Records from a dataset:

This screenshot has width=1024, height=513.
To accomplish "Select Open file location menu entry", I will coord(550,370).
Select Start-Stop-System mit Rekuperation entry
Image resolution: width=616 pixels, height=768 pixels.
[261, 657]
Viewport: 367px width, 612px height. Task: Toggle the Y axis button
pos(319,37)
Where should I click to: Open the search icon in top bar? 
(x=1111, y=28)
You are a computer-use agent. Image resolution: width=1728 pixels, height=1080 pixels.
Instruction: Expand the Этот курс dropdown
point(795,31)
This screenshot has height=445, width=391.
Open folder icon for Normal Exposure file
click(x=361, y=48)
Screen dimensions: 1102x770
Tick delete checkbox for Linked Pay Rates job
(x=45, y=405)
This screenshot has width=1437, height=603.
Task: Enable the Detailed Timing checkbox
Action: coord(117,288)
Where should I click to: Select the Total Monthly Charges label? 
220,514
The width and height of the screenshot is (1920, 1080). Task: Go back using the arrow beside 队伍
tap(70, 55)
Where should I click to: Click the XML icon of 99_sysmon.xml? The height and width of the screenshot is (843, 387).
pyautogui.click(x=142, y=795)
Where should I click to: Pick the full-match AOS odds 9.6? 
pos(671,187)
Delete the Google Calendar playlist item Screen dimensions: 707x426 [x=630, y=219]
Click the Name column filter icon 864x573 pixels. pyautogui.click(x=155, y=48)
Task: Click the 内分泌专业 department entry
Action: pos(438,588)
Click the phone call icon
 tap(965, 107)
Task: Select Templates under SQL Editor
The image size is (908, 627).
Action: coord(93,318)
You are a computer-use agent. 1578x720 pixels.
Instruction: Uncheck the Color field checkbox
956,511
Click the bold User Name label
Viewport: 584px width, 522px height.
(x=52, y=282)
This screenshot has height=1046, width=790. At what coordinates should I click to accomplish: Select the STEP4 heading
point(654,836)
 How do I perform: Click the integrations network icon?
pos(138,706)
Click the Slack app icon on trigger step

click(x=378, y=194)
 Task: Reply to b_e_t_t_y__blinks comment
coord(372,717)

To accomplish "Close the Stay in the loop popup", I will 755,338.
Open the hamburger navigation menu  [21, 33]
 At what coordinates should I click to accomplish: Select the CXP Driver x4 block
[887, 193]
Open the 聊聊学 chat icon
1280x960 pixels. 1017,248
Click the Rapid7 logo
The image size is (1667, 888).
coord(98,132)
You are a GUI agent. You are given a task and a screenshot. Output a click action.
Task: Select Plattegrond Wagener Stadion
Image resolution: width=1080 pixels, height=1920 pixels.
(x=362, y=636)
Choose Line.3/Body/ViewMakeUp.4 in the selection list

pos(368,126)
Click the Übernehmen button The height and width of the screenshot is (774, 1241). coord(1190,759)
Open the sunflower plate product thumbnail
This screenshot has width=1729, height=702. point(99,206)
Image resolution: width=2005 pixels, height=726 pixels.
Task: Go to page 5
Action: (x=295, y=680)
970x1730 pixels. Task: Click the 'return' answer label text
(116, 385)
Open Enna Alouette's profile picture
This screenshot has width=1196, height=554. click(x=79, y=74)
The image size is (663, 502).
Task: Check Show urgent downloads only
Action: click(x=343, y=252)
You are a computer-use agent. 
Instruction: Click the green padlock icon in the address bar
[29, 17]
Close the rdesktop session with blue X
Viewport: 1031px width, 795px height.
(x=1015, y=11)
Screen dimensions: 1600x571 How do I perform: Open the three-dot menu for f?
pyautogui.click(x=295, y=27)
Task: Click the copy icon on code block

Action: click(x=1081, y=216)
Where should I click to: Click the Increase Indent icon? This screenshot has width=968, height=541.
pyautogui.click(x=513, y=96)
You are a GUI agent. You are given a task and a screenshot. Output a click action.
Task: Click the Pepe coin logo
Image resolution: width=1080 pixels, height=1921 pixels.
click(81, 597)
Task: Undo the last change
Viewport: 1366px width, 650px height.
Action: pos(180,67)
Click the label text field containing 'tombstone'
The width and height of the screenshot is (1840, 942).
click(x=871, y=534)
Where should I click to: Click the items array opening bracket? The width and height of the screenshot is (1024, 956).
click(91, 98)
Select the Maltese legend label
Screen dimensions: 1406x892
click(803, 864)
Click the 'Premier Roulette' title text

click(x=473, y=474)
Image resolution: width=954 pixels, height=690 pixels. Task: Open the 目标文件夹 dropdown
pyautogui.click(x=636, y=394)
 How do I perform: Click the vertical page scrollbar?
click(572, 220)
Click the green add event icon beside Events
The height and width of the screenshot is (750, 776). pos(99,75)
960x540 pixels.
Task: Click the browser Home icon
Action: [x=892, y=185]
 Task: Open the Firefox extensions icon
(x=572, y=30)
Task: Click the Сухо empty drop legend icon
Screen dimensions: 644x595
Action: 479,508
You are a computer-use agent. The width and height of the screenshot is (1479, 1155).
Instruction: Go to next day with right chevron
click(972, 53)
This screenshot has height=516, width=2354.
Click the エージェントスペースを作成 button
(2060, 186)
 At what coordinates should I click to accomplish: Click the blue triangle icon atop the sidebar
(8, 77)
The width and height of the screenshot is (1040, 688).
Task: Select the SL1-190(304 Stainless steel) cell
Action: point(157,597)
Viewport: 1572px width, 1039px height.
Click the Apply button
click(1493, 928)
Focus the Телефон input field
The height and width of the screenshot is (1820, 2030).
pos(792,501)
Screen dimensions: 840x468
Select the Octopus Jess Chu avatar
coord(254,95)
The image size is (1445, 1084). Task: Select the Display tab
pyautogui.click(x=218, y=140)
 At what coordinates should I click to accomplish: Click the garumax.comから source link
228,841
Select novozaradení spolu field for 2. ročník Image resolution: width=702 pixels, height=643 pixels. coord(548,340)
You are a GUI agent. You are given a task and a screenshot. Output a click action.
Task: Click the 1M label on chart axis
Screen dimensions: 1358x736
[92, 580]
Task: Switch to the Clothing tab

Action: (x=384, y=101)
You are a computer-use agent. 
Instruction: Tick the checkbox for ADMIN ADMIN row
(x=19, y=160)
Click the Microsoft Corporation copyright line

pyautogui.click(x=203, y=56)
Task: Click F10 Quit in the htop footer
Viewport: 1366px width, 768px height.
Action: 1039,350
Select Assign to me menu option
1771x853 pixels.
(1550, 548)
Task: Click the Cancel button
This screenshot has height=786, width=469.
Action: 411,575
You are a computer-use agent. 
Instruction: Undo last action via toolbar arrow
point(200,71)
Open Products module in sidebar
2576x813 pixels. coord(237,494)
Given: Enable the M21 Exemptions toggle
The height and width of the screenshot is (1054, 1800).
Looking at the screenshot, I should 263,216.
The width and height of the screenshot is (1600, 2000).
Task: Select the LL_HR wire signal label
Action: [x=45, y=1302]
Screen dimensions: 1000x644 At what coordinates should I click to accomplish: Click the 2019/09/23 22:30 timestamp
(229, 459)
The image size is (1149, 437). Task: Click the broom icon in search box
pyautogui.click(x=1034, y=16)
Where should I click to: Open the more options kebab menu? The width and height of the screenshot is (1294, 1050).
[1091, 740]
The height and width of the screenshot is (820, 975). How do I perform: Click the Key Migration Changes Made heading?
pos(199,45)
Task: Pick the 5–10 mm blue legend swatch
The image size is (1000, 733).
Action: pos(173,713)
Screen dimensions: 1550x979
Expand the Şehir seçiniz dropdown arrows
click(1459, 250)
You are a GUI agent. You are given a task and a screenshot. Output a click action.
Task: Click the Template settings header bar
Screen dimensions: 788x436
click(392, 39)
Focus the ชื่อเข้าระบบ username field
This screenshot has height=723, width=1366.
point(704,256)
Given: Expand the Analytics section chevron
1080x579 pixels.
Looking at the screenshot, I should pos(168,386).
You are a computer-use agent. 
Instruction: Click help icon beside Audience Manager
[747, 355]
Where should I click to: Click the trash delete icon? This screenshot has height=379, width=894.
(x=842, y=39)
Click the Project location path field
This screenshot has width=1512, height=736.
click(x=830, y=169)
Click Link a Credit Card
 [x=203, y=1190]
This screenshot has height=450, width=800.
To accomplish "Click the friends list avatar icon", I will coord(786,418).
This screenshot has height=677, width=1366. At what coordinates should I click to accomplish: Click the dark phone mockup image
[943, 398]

Your task
Only certain lines are wanted. Please return exactly those from the top of the data through the line with "You are a computer-use agent. Image".

Solution for this problem
This screenshot has width=1024, height=513.
To accomplish "Select Open file location menu entry", I will coord(550,370).
Select Start-Stop-System mit Rekuperation entry
Image resolution: width=616 pixels, height=768 pixels.
[261, 657]
Viewport: 367px width, 612px height. Task: Toggle the Y axis button
pos(319,37)
Where should I click to: Open the search icon in top bar? 
(x=1111, y=28)
You are a computer-use agent. Image resolution: width=1728 pixels, height=1080 pixels.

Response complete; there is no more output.